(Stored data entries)
#####
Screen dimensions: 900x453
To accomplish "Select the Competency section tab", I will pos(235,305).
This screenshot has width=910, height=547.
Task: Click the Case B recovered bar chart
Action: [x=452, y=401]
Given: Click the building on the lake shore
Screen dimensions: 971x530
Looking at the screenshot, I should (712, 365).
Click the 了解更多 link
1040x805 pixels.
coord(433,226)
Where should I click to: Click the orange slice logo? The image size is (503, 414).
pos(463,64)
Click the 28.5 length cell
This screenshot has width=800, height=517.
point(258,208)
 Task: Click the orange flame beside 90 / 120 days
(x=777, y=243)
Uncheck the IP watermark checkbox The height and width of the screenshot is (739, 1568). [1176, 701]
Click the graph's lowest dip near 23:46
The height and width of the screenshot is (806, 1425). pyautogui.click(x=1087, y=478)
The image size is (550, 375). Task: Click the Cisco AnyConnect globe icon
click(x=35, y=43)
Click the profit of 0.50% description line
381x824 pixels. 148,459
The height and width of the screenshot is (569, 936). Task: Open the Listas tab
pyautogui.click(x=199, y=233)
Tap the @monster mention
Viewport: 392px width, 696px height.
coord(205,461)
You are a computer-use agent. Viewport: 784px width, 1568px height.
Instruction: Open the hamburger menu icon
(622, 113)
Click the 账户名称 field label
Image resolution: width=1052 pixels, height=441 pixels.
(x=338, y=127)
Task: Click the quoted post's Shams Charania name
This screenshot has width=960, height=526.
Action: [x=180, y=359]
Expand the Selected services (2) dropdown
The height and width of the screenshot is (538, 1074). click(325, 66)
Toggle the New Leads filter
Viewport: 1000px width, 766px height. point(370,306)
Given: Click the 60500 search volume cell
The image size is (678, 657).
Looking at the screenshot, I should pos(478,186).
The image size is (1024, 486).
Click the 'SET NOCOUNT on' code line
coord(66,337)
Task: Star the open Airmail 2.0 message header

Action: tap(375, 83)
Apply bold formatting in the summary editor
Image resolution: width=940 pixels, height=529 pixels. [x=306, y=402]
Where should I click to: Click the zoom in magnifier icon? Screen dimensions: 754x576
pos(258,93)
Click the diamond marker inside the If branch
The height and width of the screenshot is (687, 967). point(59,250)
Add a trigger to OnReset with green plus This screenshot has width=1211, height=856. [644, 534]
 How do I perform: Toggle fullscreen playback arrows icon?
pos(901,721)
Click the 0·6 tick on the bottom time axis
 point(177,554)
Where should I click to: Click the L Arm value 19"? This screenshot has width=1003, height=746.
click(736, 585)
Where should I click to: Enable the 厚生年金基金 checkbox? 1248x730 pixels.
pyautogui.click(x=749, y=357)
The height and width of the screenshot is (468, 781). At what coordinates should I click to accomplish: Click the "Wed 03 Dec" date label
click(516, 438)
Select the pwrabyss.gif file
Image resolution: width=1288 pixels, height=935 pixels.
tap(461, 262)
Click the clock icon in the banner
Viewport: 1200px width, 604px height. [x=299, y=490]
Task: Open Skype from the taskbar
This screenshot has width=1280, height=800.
#####
#### [Task item]
Look through the data above for lines holding the word "Given". State how many there are and nothing else.

#### [Written response]
2